Introduction

Thrombotic thrombocytopaenic purpura (TTP) is an uncommon and severe multi-system disease characterized by intravascular platelet aggregation, thrombocytopaenia, central nervous system (and other organ) ischaemia and microangiopathic haemolytic anaemia that mainly occurs in adults (Bukowski, 1982). TTP shows many similarities to haemolytic uraemic syndrome (HUS), a disorder of thrombocytopaenia, microangiopathic haemolytic anaemia and acute renal failure that mainly affects young children (Kaplan & Remuzzi, 1991).

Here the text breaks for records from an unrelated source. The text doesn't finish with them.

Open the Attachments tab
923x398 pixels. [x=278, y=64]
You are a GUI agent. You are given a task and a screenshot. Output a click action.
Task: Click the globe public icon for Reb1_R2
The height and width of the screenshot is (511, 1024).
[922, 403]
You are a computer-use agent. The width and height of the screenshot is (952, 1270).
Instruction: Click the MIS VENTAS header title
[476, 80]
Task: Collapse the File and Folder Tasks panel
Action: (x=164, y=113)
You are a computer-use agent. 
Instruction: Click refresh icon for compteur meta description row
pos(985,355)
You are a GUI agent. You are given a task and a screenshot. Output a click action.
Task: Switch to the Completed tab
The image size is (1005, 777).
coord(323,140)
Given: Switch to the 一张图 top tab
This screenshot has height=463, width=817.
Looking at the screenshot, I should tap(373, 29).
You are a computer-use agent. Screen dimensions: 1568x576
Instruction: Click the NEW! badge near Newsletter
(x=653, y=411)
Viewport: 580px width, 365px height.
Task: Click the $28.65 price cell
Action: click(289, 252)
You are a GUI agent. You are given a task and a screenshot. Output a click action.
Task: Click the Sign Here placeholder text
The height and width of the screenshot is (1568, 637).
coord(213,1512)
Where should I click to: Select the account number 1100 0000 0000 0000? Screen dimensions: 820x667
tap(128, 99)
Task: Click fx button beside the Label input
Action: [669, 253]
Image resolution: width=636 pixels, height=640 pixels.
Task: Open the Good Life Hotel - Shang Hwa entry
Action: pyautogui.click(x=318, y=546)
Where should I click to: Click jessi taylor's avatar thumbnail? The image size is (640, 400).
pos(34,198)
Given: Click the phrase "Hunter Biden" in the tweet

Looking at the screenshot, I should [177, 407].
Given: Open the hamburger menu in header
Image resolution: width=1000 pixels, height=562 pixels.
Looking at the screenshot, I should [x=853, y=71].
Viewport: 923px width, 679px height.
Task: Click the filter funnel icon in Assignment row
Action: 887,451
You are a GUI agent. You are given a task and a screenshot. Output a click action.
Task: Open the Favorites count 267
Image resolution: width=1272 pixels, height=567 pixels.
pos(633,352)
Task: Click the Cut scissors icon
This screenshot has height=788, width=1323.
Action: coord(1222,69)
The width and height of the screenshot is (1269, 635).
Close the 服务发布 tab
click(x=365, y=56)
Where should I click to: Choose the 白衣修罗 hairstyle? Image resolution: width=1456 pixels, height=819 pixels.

Although many attempts have been made to differentiate TTP and HUS, none of the proposed criteria clearly separates the two syndromes (Remuzzi, 1987a). A clinical distinction based on multi-organ involvement in TTP and renal involvement in HUS is not always apparent (Nalbandian, Henry & Bick, 1979). Even the most widely used criteria, the presence of neurological symptoms in TTP and of renal failure in HUS, fails to distinguish TTP from HUS since neurological involvement has been observed in HUS (Gianantonio, 1964; Sheth, Swick & Haworth, 1986) and many patients classified as having TTP also have renal failure (Amorosi & Ultmann, 1966; Dunea et al., 1966; Eknoyan & Riggs, 1986). The fundamental pathological lesion, thrombotic microangiopathy, is identical in TTP and HUS, and identical aetiological agents and pathogenetic mechanisms have been proposed for both syndromes. Most of the available morphological evidence indicates that endothelial injury is probably the inciting event to the development of microangiopathic lesions.

Factors known to cause TTP and HUS (bacterial endotoxins, antibodies and immune complexes, immunosuppressive agents) can all induce vascular endothelial damage (Remuzzi, 1987b).